Yep, like the thousand of hard rock bands that came out in the late nineties. Yep, like all the alternative/grunge bands that came out towards the end. Yep, like all the metalcore bands that are out right now and all of them claim to be different, yet they all sound the same.

The song Chainsaw Charlie from WASP is littered with music business rules. The first three lines, “Will you gamble your life?, Sign right here on the dotted line, It’s the one you’ve waited for all of your life” fall into Rule Number 1. Then the lyrics of “And tomorrow when I’m gone, Will they whore my image on?” brings us to Rule Number 10.

Rule Number 10: The record label will forever whore your image on after they have dropped you or after you have departed this Earth.

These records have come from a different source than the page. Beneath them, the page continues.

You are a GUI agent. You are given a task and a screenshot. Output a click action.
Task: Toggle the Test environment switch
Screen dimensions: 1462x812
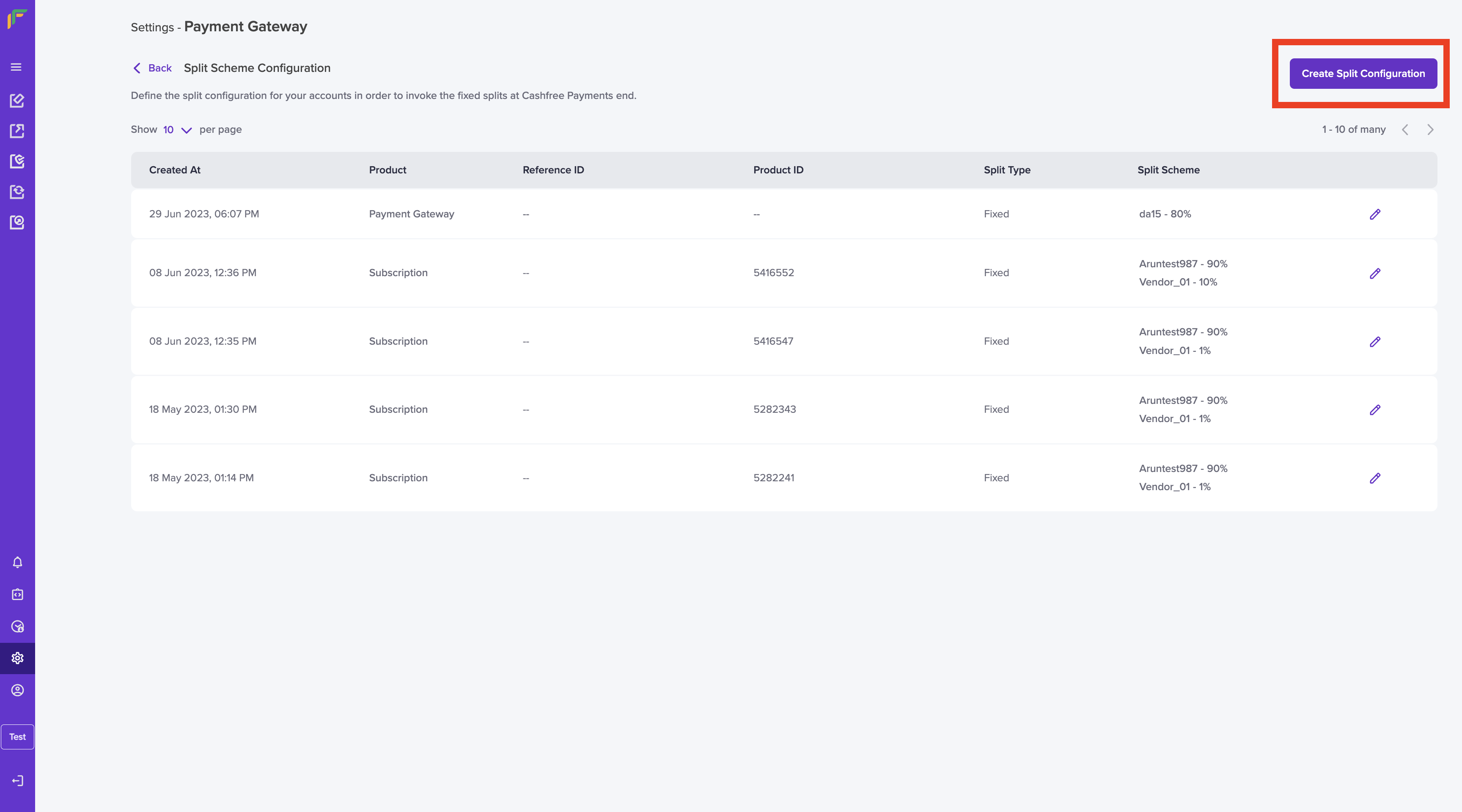tap(18, 737)
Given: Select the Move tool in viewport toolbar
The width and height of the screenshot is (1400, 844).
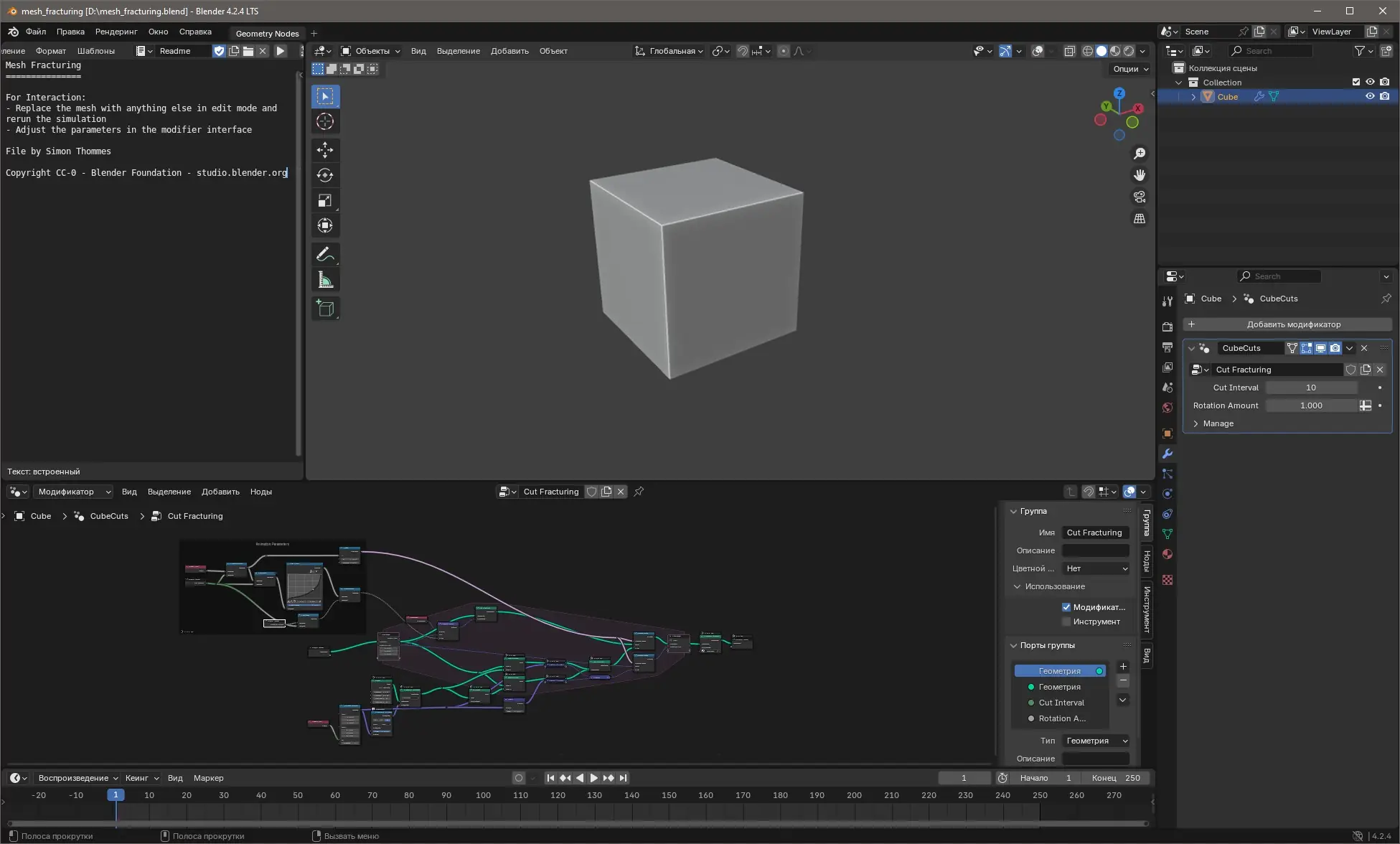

There is a lot of money to make in death.

Rule Number 11: “We’ll sell your flesh by the pound you’ll go, A whore of wrath just like me, We’ll sell ya wholesale, we’ll sell your soul, Strap on your six string and feed our machine.”

This is relevant today when even the image of the artist is owned by the record label in 360 degree contracts.

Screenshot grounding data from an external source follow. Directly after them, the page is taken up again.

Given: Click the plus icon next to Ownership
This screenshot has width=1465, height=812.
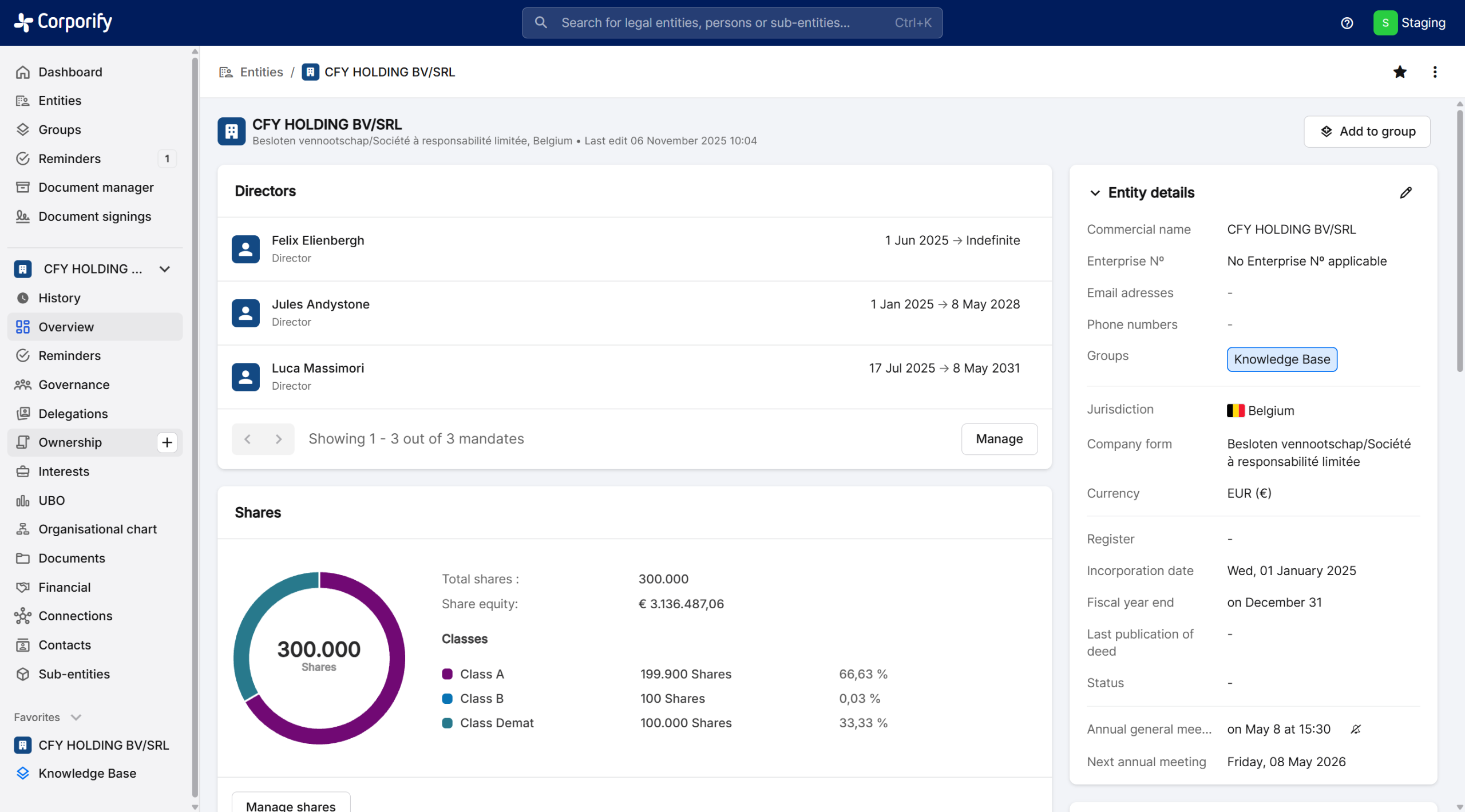Looking at the screenshot, I should (167, 442).
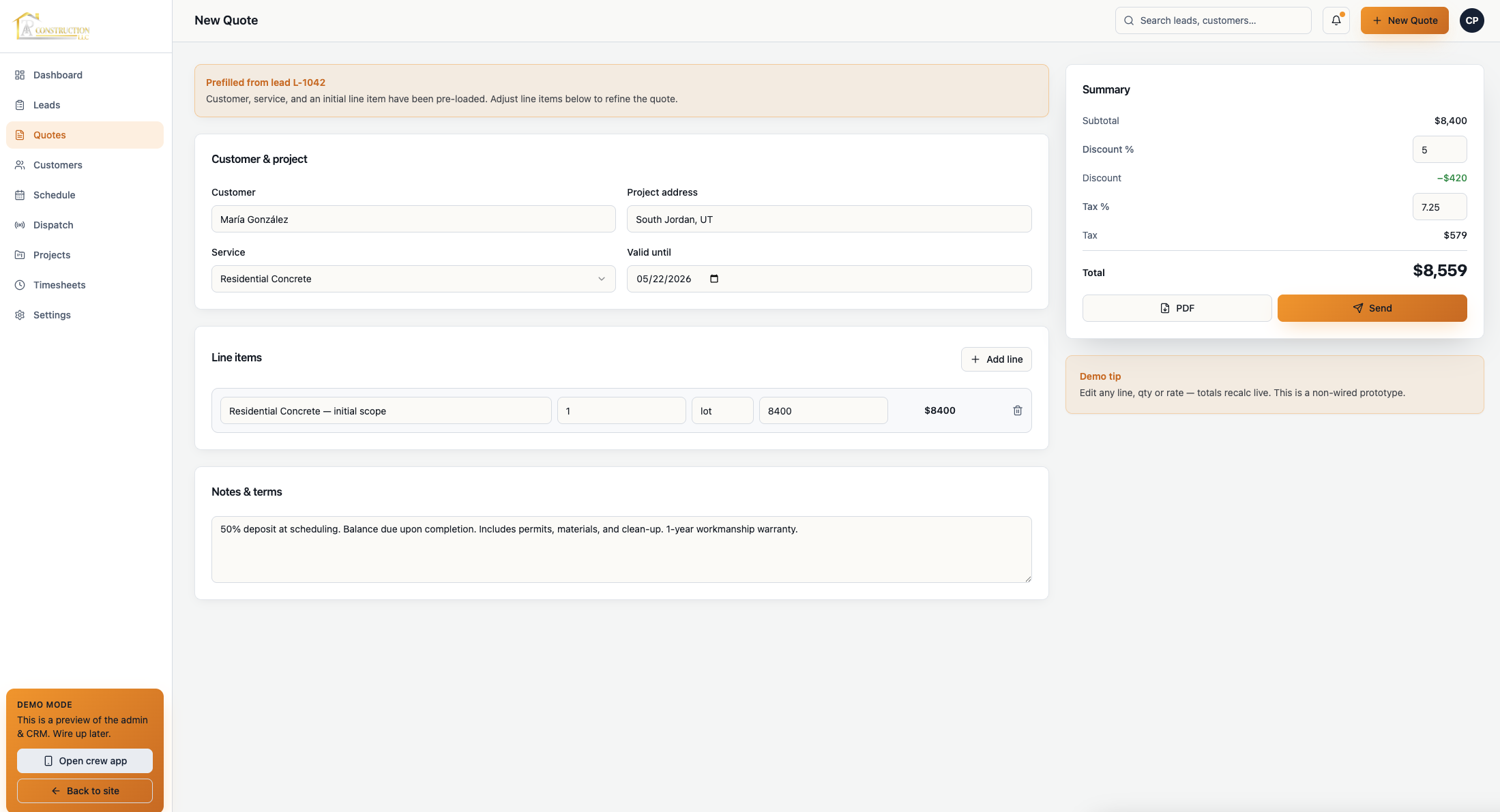Open the Valid until date picker
This screenshot has height=812, width=1500.
tap(714, 279)
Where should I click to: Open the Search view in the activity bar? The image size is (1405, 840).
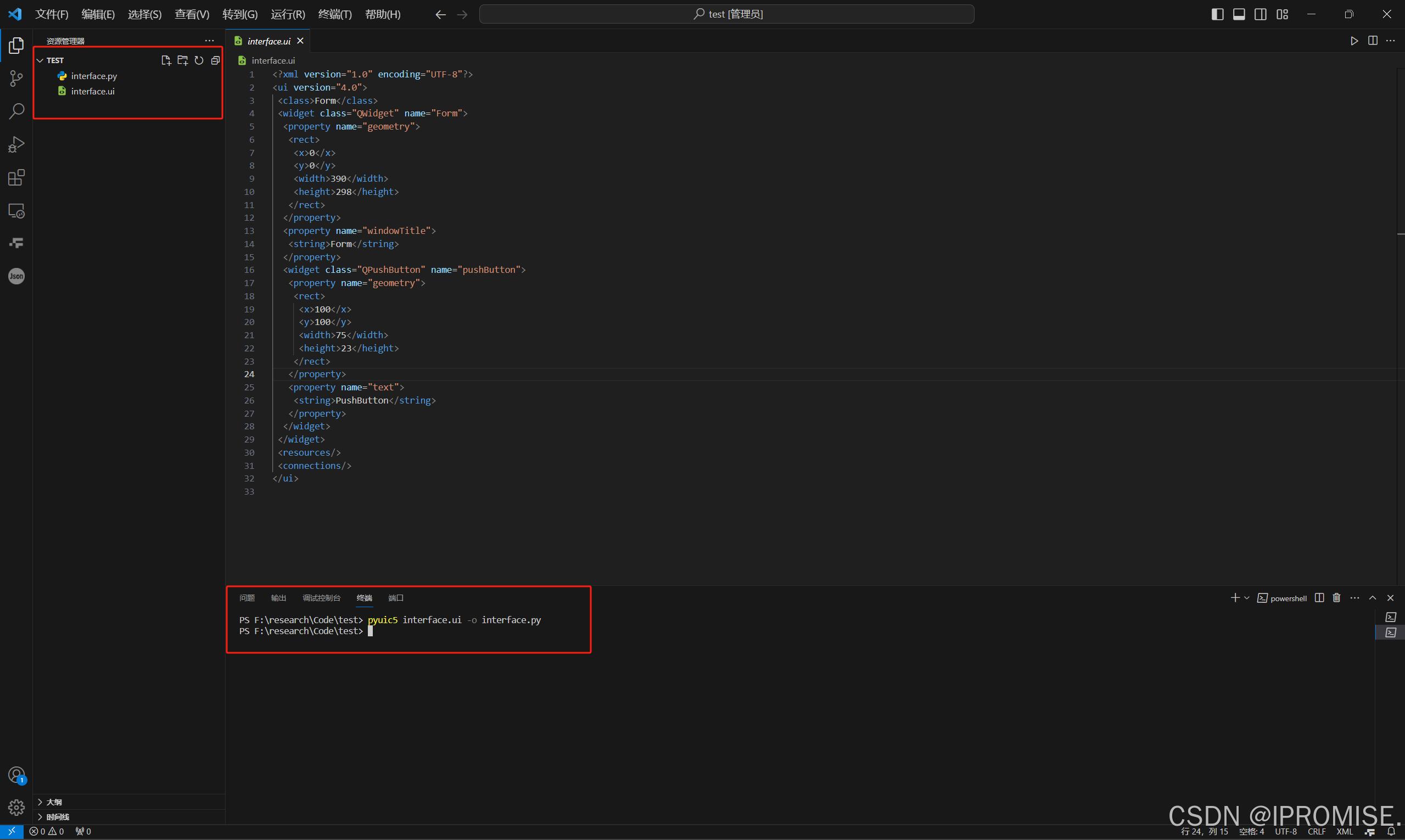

Rule Number 12: “Welcome to the morgue boy, Where the music comes to die”

Songs written by a committee. It’s soulless, however it sells.

Rule Number 13: “Ah, trust me boy, I won’t steer you wrong, If you trust me son, You won’t last very long”

Remember the advice by Ugly Kid Joe in Mr Recordman.

Rule Number 14: “The new morgue’s our factory, to grease our lies, Our machine is hungry, it needs your life”

The definition of the recording business.

Rule Number 15: “I’m the tin man, I’ve never had a heart, I’m the tin man, But I’ll make you a star”

The Record Label CEO. All promises and that tin heart doesn’t care if those promises are broken.

Savatage is another band that covers the music business in a bit of detail. Rules 16 to 18 are from the song “Jesus Saves”.

Rule Number 16: “You know Jesus he started changing, Things got really strange, He saw his tee shirts everywhere, He started missing shows, The band came down to blows, But Jesus he just didn’t care.”

Yep, it’s a tough gig keeping a band together, especially when a band member becomes the idol that the fans latch onto.

Rule Number 17: “Things got out of hand, And so he quit the band, Still the critics they would rave”

The uncontrollable egos get in the way of a great band.

Rule Number 18: “Her Him cut through the night, On those late night radio waves”

Eventually, we get old and we become “classic rock”. There is no way around out. Embrace it and play to your core audiences.

The final two rules are from the song “When The Crowds Are Gone” from Savatage.

Rule Number 19: “I don’t know where the years have gone, Memories can only last so long, Like faded photographs, forgotten songs”

Rule Number 20: “The story’s over, When the crowds are gone.”

Pretty self-explanatory.

If you’re looking to embark on a career in the game of music, then use the above as a blueprint to get you going.